针对传统光寻址电位传感器（LAPS）速度和精度很难同时提高的问题，提出了一种电荷门理论，把进入反型区和积累区时光电流保持不变的现象描述为LAPS中有两个控制着电荷（光生载流子）运动的门，反型区门和积累区门。基于该理论，引入幅度足够大的交流电压激励使传感器的半导体基片周期性地进入反型区、耗尽区和积累区，构建了一种处理电路由选频跨阻放大器、解调器、最大值电路、最小值电路和平均值电路构成的新型LAPS系统结构。建立了被测量在敏感膜上形成的能斯特电势与系统输出信号间的数学关系，并据此总结出了提高检测灵敏度的方法。这种想法使我们提出了一种新型检测机制的电解质-绝缘体-半导体电容器型传感器，称为饱和激励EISCAP传感器。为了改善传感器基片材料性能，将一种低成本聚苯乙烯（PS）胶体球光刻工艺引入LAPS基片材料的制备过程。
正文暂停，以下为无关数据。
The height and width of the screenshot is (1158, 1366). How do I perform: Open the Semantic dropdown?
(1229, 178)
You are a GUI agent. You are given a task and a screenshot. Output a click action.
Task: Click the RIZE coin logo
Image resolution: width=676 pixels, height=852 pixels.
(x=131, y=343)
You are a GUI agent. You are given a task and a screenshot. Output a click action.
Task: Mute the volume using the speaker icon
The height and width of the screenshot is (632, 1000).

基于这种工艺研究了三种改善LAPS传感器性能的方法。在传感器基片上制备微纳米结构的蜂巢网状工作电极使LAPS获得很高的空间分辨力；在基片上刻蚀出有序倒金字塔坑形图案，可以改善光照效率提高LAPS的信号幅度和信噪比；在基片上制备PS胶体球制成的微透镜阵列，可以提高LAPS的最佳光照频率。采用固态参考单元构建了差分型LAPS传感器，避免了在长期使用过程中参考单元的敏感膜易受污染而使用寿命降低的问题。探索了正交相位检波的正交相位闭环LAPS检测方法和基于单层二流化钼的场效应管的无参比电极检测方法。研制了检测pH值、尿素和和核酸的传感器原理样机。本项目提出的电荷门理论和新型LAPS系统结构，为进一步研究基于饱和电压激励型LAPS传感器奠定了理论基础。